Solenidade na Câmara Municipal do Rio de Janeiro/Foto: Henrique Esteves

Por Alessandro Valentim

Um formulário com questionamento sobre a cor e a religião de interessados em participar do projeto ‘’Rio ao ar livre’’ foi anulado pelo juiz da 16° Vara da Fazenda Pública em ação popular movida, pelo deputado Átila Nunes, contra a prefeitura do Rio de Janeiro e o prefeito, Marcelo Crivella.
Conhecido como ‘’academia carioca’’, o projeto incentiva a prática de exercícios físicos para a saúde e bem estar dos praticantes e atende, na maioria das vezes, os idosos.
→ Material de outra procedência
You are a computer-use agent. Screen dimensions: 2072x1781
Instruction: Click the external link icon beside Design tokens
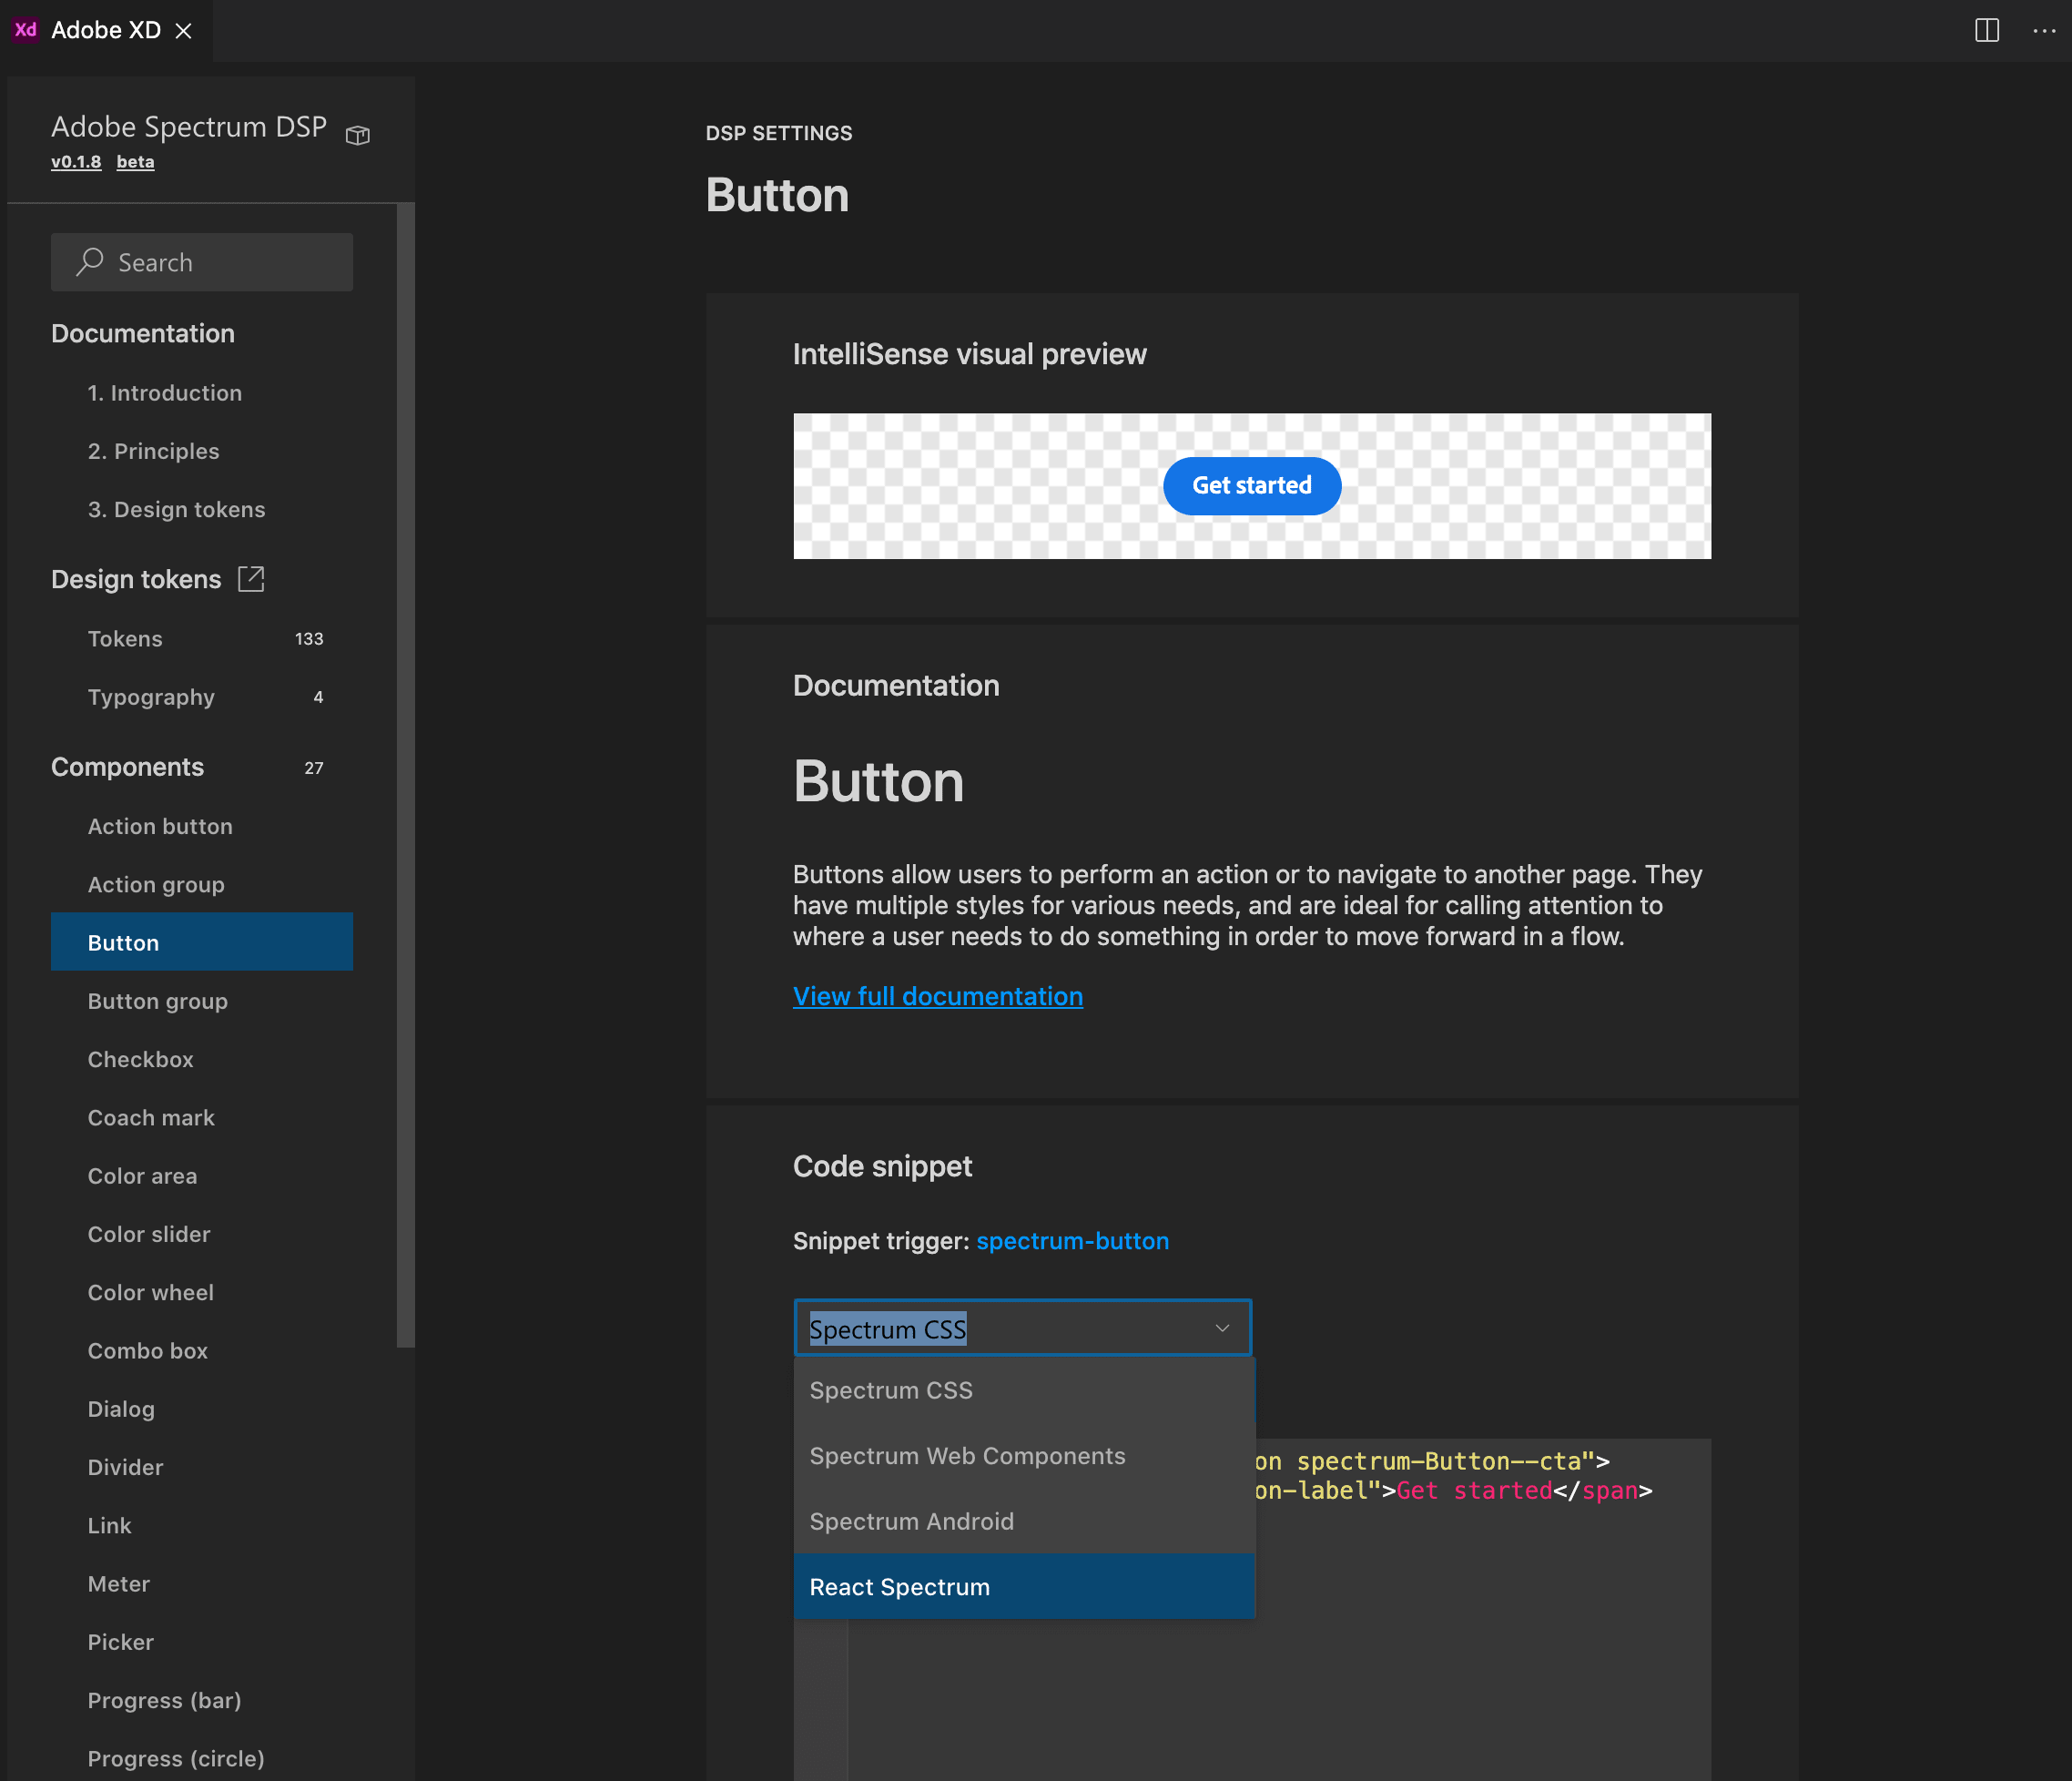pyautogui.click(x=252, y=580)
Para participarem das atividades, era exigido o preenchimento de uma ficha de inscrição que trazia perguntas sobre a cor e a religião.
 Os questionamentos foram entendidos como discriminatórios pelo juiz, que ordenou o recolhimento do material sob multa de R$5.000,00 em caso de descumprimento. Em sua sentença, o magistrado citou o fato do Estado ser laico e julgou a ação procedente com a justificativa de ferir a liberdade religiosa.
Para a sacerdote do Templo de Umbanda Tsara Paixão Cigana, Mãe Manu da Oxum, a igualdade é obrigação de todos e em suas palavras ‘”é triste ver o preconceito embutido em um cadastro”.